Update README.md

f64d867 unverified about 1 month ago

7.25 kB

	# Banking77 Intent Classifier — DistilBERT + LoRA Fine-Tuning

	![Python](https://img.shields.io/badge/Python-3.10-blue)
	![PyTorch](https://img.shields.io/badge/PyTorch-2.0-orange)
	![HuggingFace](https://img.shields.io/badge/HuggingFace-Transformers-yellow)
	![LoRA](https://img.shields.io/badge/PEFT-LoRA-green)

	## Problem Statement

	Customer support systems receive thousands of messages daily.
	Manually routing each message to the correct department is
	slow, expensive, and error-prone.
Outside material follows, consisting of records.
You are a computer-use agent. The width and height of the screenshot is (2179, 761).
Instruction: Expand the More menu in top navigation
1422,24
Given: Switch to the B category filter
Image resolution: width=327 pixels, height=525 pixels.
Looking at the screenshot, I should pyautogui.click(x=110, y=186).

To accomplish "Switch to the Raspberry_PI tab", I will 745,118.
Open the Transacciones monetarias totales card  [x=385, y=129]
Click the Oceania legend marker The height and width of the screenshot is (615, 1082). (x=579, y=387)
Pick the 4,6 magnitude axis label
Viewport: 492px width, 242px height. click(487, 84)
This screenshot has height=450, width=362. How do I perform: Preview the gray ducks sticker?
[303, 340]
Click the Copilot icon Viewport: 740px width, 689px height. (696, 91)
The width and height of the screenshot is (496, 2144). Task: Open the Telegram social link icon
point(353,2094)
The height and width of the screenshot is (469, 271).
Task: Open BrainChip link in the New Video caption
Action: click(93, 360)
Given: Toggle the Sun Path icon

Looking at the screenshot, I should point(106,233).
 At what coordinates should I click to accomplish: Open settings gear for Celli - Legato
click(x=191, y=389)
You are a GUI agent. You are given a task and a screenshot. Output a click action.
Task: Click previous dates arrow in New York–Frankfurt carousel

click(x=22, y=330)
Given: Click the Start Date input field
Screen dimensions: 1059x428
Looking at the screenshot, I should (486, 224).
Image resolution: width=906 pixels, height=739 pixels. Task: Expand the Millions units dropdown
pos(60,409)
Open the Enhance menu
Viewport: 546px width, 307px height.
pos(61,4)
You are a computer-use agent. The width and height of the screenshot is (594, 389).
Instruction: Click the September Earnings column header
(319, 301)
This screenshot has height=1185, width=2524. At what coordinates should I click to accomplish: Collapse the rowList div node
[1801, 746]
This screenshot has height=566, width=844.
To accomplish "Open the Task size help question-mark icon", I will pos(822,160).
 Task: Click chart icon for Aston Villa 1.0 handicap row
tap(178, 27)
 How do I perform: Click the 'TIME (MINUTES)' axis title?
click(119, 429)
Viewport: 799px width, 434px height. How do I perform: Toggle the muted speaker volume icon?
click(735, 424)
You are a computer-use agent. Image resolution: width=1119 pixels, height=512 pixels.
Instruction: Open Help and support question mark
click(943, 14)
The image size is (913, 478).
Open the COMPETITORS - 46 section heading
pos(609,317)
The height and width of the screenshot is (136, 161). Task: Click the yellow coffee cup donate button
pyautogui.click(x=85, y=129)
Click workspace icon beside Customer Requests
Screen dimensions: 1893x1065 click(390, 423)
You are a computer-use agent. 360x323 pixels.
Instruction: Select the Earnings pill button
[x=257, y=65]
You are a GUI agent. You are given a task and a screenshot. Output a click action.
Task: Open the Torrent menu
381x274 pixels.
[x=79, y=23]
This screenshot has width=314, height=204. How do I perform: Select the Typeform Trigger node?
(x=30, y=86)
This project builds an
	automated intent classifier that categorizes customer banking
	queries into 77 distinct intents — enabling instant, accurate
	routing without human intervention.

	Real-world challenge: How do you fine-tune a transformer
	model for production use when you have no GPU, no expensive
	API costs, and limited compute resources?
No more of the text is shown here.